2.2. Implemented Traffic Congestion Monitoring

The current traffic congestion monitoring system mainly relies on a video monitoring system and a Global Position System. Wang. H [13] and Zhang X. [14] proposed a traffic congestion identification method based on a road monitoring system, similar to Chen. YZ [15] also proposed an OBD-based traffic congestion operation monitoring and optimization technology for urban road intersections; it can be concluded that this is one of the most commonly used methods. Shenzhen institute of advanced technology [16] proposed a congestion recognition technology based on a GPS positioning system which determines the congestion situation by measuring the vehicle speed through on-board GPS positioning.

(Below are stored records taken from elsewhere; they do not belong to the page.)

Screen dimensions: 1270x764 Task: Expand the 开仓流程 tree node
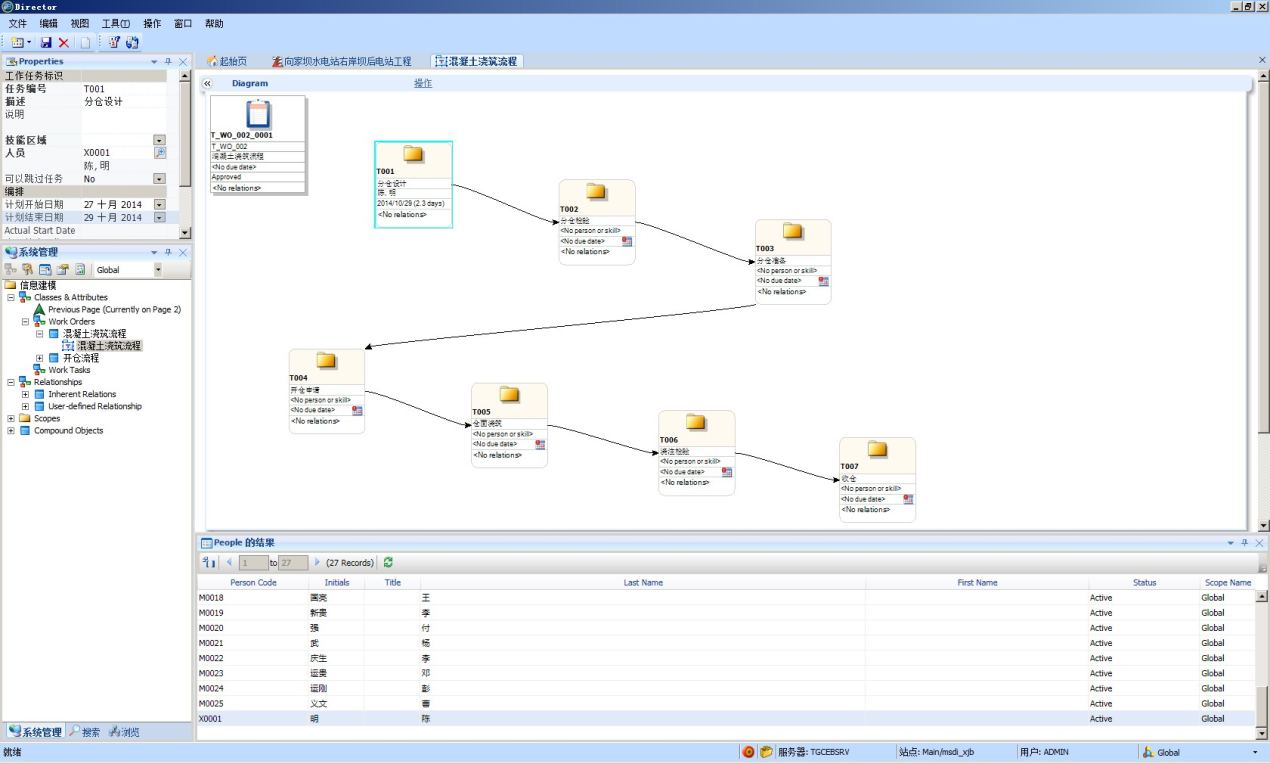[40, 358]
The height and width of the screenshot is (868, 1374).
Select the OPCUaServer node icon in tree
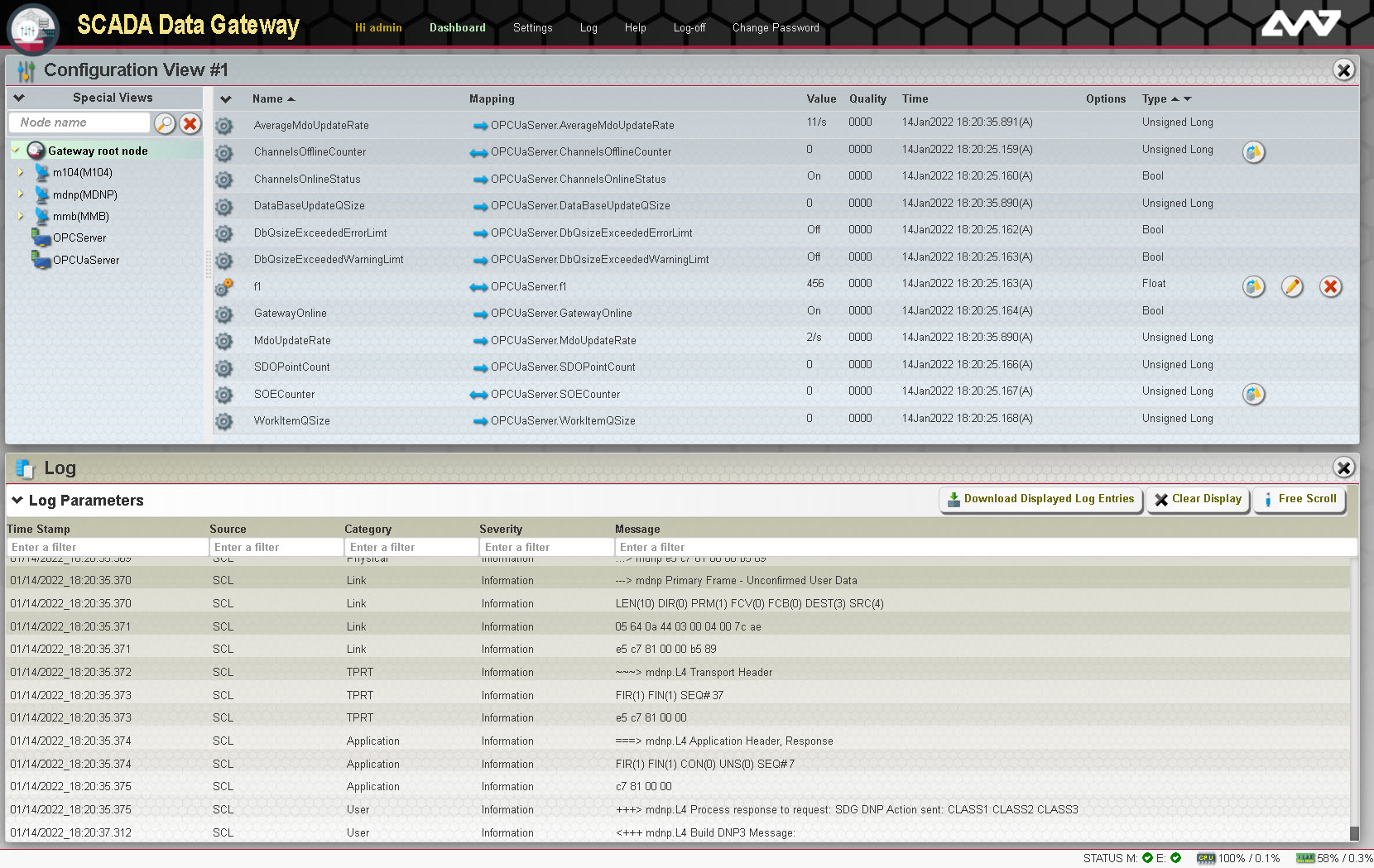[41, 260]
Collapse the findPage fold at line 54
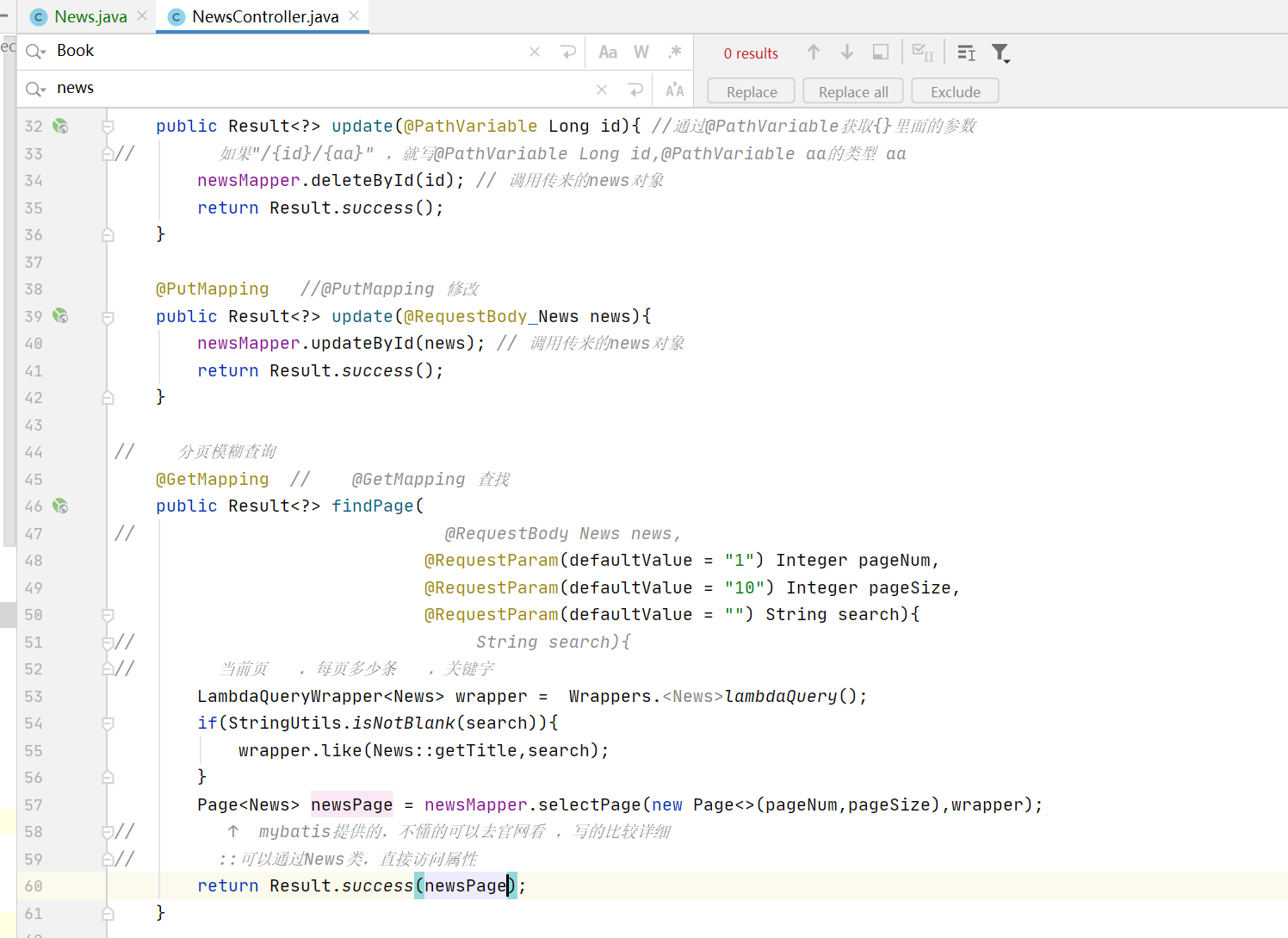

There are far more ways to monitor traffic congestion. Similarly, the research by Rijurekha Sen et al. [17] also considered how to conduct congestion monitoring in areas where the traffic monitoring system is underdeveloped. They proposed an acoustic-based monitoring model to detect congestion. In order to reduce the expenses caused by half of the monitoring system and facilitate data processing, P. Chen et al. [18] proposed a method based on social software Twitter tweets to determine the congestion status in the vicinity through text analysis. E. del Arco et al. [19] proposed the establishment of a sensor network to detect the vehicle speed and position information to monitor congestion. Koushik Mandal et al. [20] have proposed a complete system for road congestion monitoring, which mainly used active RFID and GSM technology and used probe vehicles for data acquisition and monitoring. For the congestion monitoring of high-speed road sections, A. Ober-Sundermeier et al. [21] also proposed a method to provide traffic information to users based on existing models.

The above road congestion monitoring technologies can be roughly divided into two directions: one is based on advanced hardware-assisted monitoring, and the other is based on existing software for analysis to determine congestion. However, these methods still have some shortcomings in some aspects.

• The traffic congestion monitoring system implemented by hardware is mainly due to the high cost of hardware [13,15,19,20], and it is difficult to cover the vast economically underdeveloped areas, resulting in a limited monitoring range. Take the most commonly used road video surveillance system [13] as an example—even if there are multiple cameras at an intersection, each camera has a limited view and a limited visual distance. If the views of multiple cameras are spliced together, the results are not necessarily continuous. Therefore, the deployment of video surveillance systems in real life often fails to achieve ideal results, and there will always be blind corners.
• For software implementation methods based on sound [17], social software [18], and the most widely used GPS [16], the shortcomings are that the accuracy is not high, the coverage is not very comprehensive, and the monitoring results are constrained by the software system used.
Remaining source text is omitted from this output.